The approved legislation contains similar provisions to reduce the percentage vote required for bylaw amendments under the Maryland Homeowners Association Act.

House of Delegates Passes Amended Version Of Bill To Require Notice to Owners Of Common Element Sales

The Maryland House of Delegates has passed an amended version of a bill previously approved in the State Senate that would require a condominium council of unit owners to provide at least 30-days notice to all unit owners of any sale, including a tax sale, of a common element.  The bill would add new Subsection 11-108(d) to the Maryland Condominium Act.  Additionally it would add new Subsection 14-804(e) to the Tax Article to provide that a council of unit owners must give notice to the unit owners when a tax lien has been imposed on a common element.

The proposed law would create a similar notice requirement for homeowner associations with respect to a sale of any common area in the community by adding new Section 11B-106.2 to the Maryland Homeowner Association Act.

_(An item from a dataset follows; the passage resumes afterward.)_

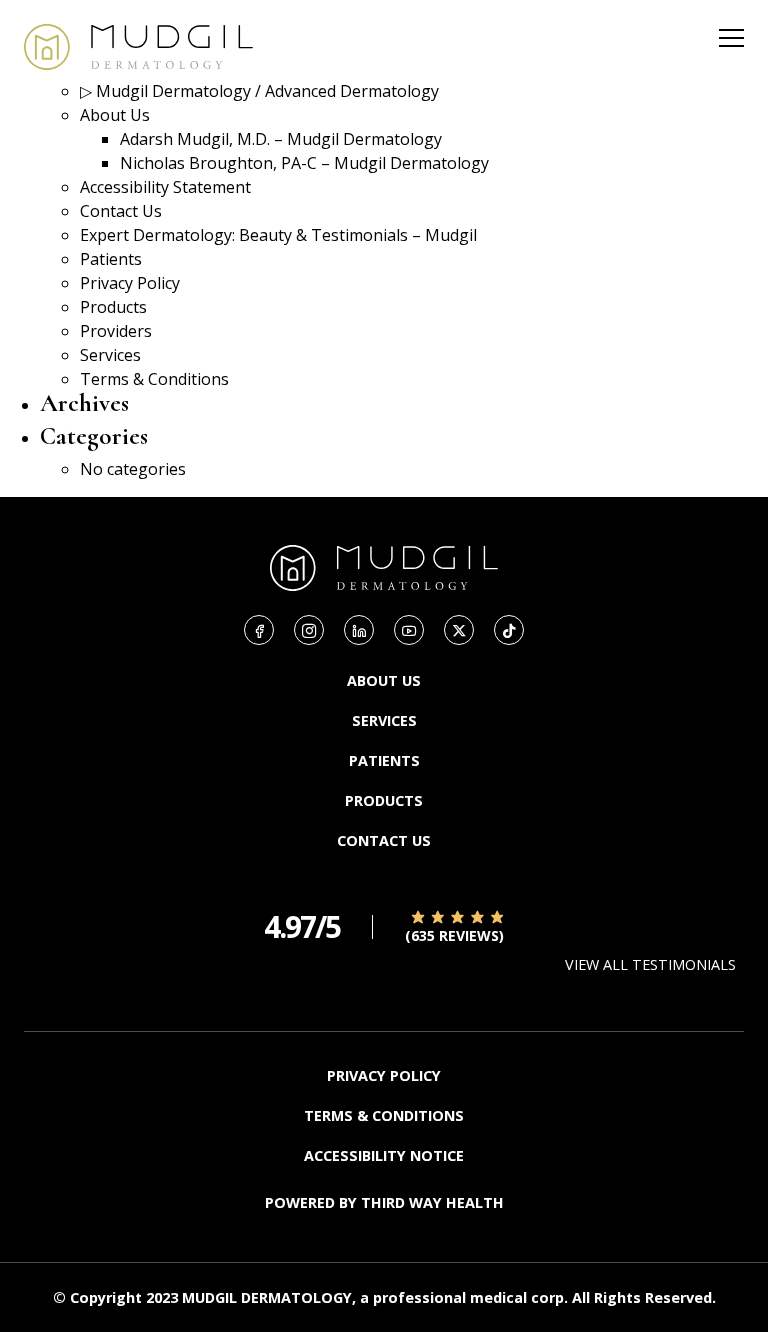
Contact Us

Maryland Senate Committee Approves Amendment To Bill Allowing HOAs To Collect Fees For Resale Inspections

The Maryland State Senate has approved, with amendment, a bill previously passed by the House of Delegates.  House Bill 34, would give homeowner associations the right to collect a fee relating to inspections during the resale process.  The version passed by the House would entitle an HOA to charge “a reasonable fee not to exceed $100 for an inspection of the low owner’s lot if required.”  The Senate Judicial Proceedings Committee changed the maximum amount of the fee to $50, and added “if the inspection is required by the governing documents of the homeowners association.”  As reported in a prior post, the House of Delegates passed its version by a 85 – 44 vote.

State Senate Passes Bill Requiring Notice To Owners Of Common Element Sales

By a vote of 47-0, the Maryland State Senate passed Senate Bill 809, which would require a condominium council of unit owners to provide at least 30-days notice to all unit owners of any sale, including a tax sale, of a common element.  The bill would add new Subsection 11-108(d) to the Maryland Condominium Act.  Additionally it would add new Subsection 14-804(e) to the Tax Article to provide that a council of unit owners must give notice to the unit owners when a tax lien has been imposed on a common element.  The final version that passed added language imposing the same notice requirement a developer where the developer maintains control prior to formation of the council of unit owners.

The proposed law would create a similar notice requirement for homeowner associations with respect to a sale of any common area in the community by adding new Section 11B-106.2 to the Maryland Homeowner Association Act. Proposed new Subsection 14-804(e) of the Tax Article would also require notice by a homeowner association when a tax lien is imposed on any common area.  The final version included an amendment imposing the notice requirement on a declarant where the governing body of the association has not yet formed.